日本支部は、2022年6月に設立されたGFANZアジア太平洋(APAC)ネットワークの一環となる。APACネットワークは昨年11月にシンガポールで初会合を開き、「GFANZアジア太平洋CEOラウンドテーブル」を立ち上げたほか、①地域の金融機関の参加拡大②GFANZによる調査の地域への普及③公共セクターとの連携④新興国や途上国への資本の移動の支援ーーの4つの優先戦略を掲げた。
日本支部の立ち上げには、金融庁、財務省、日本銀行、経済産業省、環境省を含む国内官公庁・公的機関が支援している。日本のGFANZおよび傘下の金融連合への署名機関は、大手金融機関を中心に20社以上となっており、「APAC地域では日本からのメンバーが最多」と誇っている。これまでTCFDへの署名機関も全体の3割を占め、「国別では最多」を誇ってきた。

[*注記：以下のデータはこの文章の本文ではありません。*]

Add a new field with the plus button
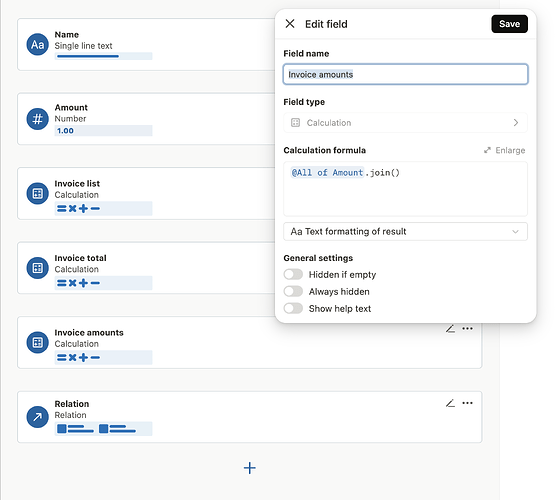The image size is (558, 500). [x=249, y=468]
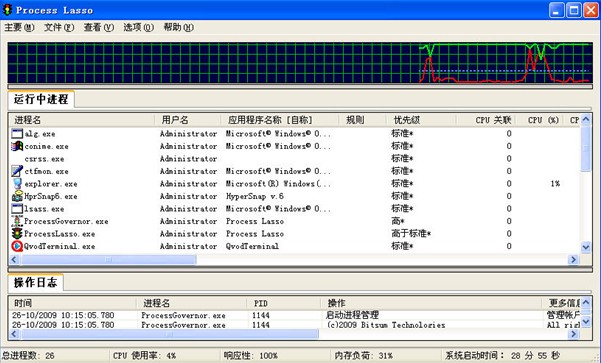Viewport: 601px width, 363px height.
Task: Select the conime.exe process icon
Action: point(17,146)
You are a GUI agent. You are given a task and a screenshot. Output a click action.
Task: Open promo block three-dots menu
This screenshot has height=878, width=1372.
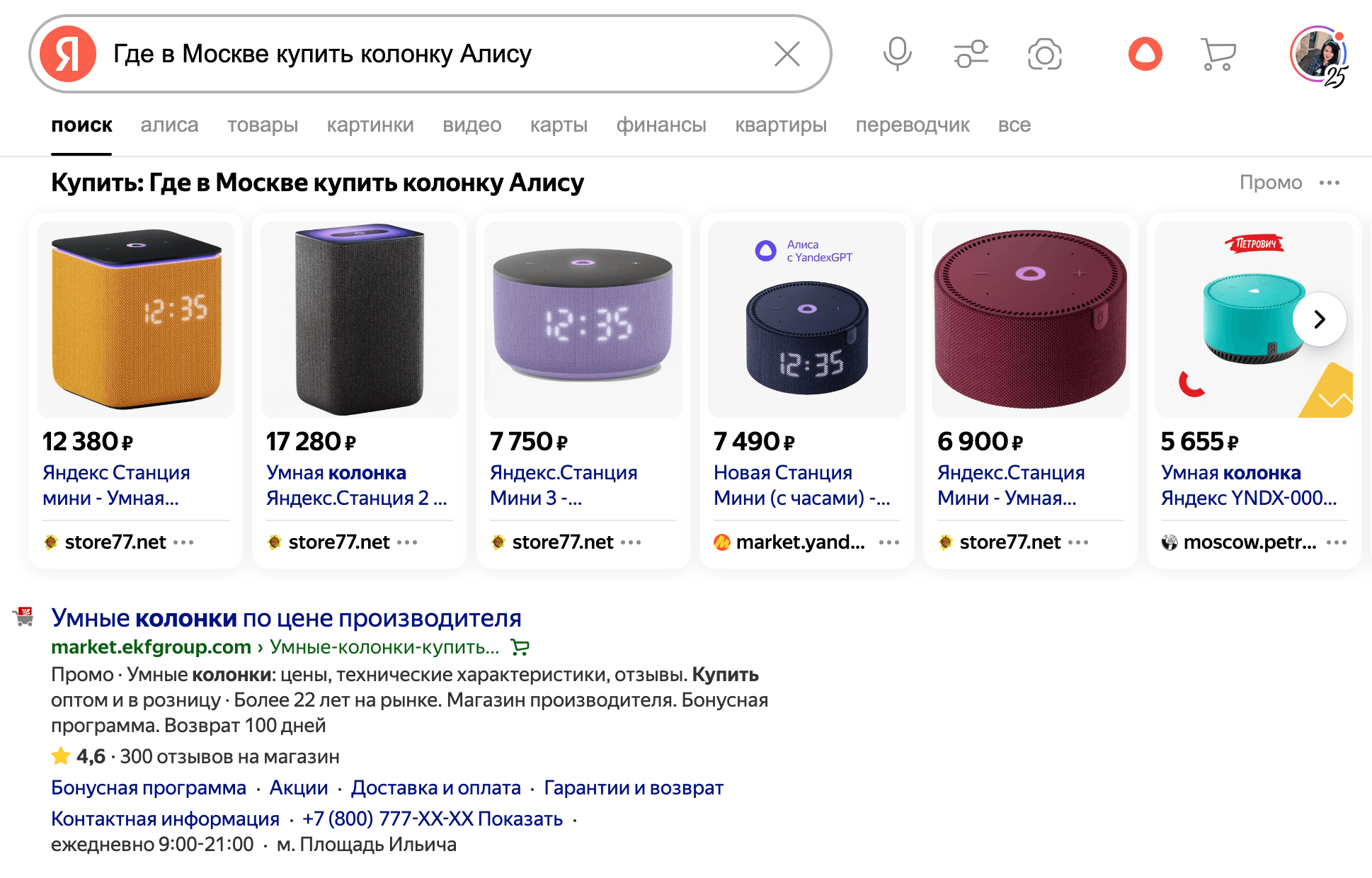point(1330,183)
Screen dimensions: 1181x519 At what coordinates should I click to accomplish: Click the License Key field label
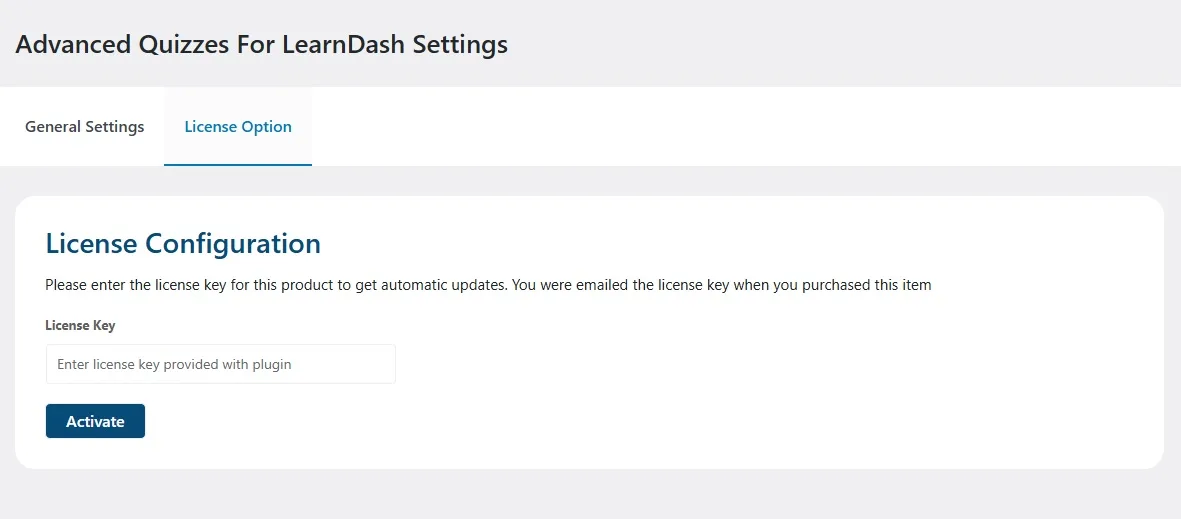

こうした参加機関数の多さから「日本は気候変動ファイナンスにおいて優れたリーダーシップを発揮してきた」と主張している。だが、TCFDが目指す気候情報開示を具体化する国際サステナビリティ基準審議会(ISSB)での議論では、日本は、米欧が主導する流れに追随する「フォロワー」の立場にとどまってきた。アジア太平洋では、シンガポールや香港等がサステナブルファイナンスのアジア国際金融センターとしての座を巡って競っており、日本の金融界がアジアで真のリーダーシップを発揮できるか、正念場でもある。
GFANZ副議長のメアリー・シャピロ氏(元米証券取引委員会委員長)は「ネットゼロ目標を掲げた金融機関がお互いから学び、ステークホルダーと協働しながら国内、地域、世界のネットゼロ目標の達成に貢献するGFANZ日本支部の設立を通じて、日本が気候変動ファイナンスにおいてもリーダーシップを発揮する事を嬉しく思っている」と述べた。
議長に就任する第一生命保険会長の稲垣精二氏は「日本には世界有数の金融機関があり、APAC地域の脱炭素化に向けた資金調達は、気候変動との闘いを世界的に成功させるために極めて重要。GFANZ日本支部は、気候変動対策における日本のリーダーシップをさらに高めるために不可欠だ」としている。
GFANZと傘下の金融業態別ネットゼロ同盟には、50カ国の575以上の会員企業が参加している。脱炭素を金融面から主導する活動が、化石燃料エネルギー関連の企業等への投融資の停止・引き揚げ等を伴うことに対して、各国の独禁法に抵触する懸念等から、米欧の金融機関を中心に脱退する機関や、参加を見合わせる機関が増えている。